Os resultados mostraram que os ovos desse grupo foram depositados há cerca de 85 milhões de anos, com a possibilidade de terem sido depositados cerca de 1,7 milhão de anos antes ou depois. Sua idade indica que eles foram depositados durante o Cretáceo Superior, uma época que durou aproximadamente de 100 a 66 milhões de anos. Eles são os primeiros fósseis datados de forma confiável do sítio de Qinglongshan.
SUPERA A DATAÇÃO INDIRETA
Tradicionalmente, a datação de ovos de dinossauro é baseada em métodos indiretos, como a datação de rochas vulcânicas, camadas de cinzas ou minerais ao redor dos ovos. No entanto, esses elementos podem ter se formado antes ou depois da postura dos ovos ou podem ter sido alterados por processos geológicos. O método utilizado permite a datação precisa dos ovos sem que seja necessário confiar apenas nos próprios ovos.
"Isso revoluciona nossa capacidade de estabelecer cronologias globais de ovos de dinossauros", disse Zhao.
O resfriamento global começou vários milhões de anos antes de os ovos serem postos, no Turoniano (que durou aproximadamente 93,9 a 89,8 milhões de anos). Na época em que eles foram postos, as temperaturas haviam caído significativamente. A transição de um clima quente para um mais frio provavelmente influenciou o declínio da diversidade de dinossauros e pode ter afetado o número de ovos postos pelas diferentes espécies em Qinglongshan.
"As estruturas porosas especializadas dos dendroolíticos podem representar adaptações evolutivas a essa mudança climática, já que novos tipos de ovos surgiram em todo o mundo durante o resfriamento", disse Zhao.
A estrutura porosa dos ovos dos dendroolíticos, que é notavelmente diferente da de muitos outros ovos de dinossauros, pode ser uma dessas adaptações.
"O P. tumiaolingensis pode representar um beco sem saída evolutivo onde a população de dinossauros ovíparos não conseguiu se adaptar com sucesso a climas mais frios", explicou Zhao.

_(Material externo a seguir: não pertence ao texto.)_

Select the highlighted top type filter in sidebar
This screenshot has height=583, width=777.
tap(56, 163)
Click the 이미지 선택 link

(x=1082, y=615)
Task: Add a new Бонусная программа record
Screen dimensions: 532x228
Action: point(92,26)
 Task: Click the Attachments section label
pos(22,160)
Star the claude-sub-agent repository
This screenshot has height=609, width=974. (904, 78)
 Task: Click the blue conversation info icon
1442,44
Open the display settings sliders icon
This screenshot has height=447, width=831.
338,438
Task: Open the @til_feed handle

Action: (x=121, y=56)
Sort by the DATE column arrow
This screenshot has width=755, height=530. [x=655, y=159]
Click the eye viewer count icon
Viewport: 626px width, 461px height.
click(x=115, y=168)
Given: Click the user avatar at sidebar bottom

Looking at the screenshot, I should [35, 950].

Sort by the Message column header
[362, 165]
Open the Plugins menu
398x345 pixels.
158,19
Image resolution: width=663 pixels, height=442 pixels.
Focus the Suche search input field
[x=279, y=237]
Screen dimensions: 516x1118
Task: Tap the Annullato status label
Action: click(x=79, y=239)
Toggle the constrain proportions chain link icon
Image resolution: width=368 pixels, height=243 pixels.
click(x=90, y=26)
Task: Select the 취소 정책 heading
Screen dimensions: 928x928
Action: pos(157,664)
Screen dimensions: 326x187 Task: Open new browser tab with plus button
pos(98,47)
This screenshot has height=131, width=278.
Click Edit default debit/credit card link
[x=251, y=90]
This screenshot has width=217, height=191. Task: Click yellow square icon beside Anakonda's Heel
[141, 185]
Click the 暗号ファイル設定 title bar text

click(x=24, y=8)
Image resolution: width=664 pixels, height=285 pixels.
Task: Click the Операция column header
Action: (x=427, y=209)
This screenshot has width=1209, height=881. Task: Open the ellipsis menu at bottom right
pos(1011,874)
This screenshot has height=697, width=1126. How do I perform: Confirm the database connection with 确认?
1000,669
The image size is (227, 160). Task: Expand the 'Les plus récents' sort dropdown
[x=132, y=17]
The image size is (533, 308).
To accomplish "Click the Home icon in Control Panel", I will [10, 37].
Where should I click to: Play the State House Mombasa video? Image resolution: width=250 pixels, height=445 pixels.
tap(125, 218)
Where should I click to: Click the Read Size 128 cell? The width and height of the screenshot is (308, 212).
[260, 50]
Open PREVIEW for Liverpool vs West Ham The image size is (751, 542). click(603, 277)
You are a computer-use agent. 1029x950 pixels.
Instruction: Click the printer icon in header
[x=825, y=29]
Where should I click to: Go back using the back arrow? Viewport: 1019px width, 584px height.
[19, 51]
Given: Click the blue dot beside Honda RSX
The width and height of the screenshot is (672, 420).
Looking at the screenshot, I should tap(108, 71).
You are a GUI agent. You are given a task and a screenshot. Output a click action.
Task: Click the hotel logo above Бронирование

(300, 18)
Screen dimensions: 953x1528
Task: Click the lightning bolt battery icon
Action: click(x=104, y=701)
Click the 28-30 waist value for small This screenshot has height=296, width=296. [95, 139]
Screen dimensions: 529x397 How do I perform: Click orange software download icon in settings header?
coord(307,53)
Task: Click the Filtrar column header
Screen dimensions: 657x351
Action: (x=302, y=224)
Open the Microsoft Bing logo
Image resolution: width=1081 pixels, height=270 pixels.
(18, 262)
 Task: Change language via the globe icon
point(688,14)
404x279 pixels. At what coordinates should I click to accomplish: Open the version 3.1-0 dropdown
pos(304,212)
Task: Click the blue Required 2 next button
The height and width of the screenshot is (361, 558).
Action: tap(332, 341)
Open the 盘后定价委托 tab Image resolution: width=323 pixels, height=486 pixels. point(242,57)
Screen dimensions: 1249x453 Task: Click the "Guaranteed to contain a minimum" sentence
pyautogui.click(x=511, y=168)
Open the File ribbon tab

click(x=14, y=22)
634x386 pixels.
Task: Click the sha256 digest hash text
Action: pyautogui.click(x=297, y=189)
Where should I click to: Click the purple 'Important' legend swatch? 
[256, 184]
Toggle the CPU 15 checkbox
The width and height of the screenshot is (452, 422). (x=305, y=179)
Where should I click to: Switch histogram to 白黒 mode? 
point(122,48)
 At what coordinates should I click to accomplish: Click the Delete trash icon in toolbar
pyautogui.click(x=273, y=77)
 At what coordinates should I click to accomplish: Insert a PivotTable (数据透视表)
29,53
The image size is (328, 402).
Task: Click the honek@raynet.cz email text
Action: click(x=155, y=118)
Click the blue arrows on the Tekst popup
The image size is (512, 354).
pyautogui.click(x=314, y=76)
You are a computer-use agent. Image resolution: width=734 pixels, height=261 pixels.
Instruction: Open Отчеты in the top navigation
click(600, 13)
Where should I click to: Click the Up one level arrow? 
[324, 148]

Embora poucas amostras de cascas de ovos tenham sido examinadas nesse estudo, todos os testes confirmaram idades semelhantes dos fragmentos de ovos, que também correspondiam à idade das rochas ao redor. A equipe ampliará a amostragem para incluir ovos encontrados em diferentes camadas de rocha, o que poderia ajudar a criar uma cronologia regional. Eles também indicaram que os ovos de dendrólitos em bacias vizinhas devem ser examinados no futuro para rastrear as migrações de dinossauros.
"Nossa conquista tem implicações importantes para a pesquisa sobre a evolução e a extinção dos dinossauros, bem como para as mudanças ambientais na Terra durante o Cretáceo Superior", disse Zhao. "Essas descobertas podem transformar os fósseis em narrativas convincentes sobre a história da Terra."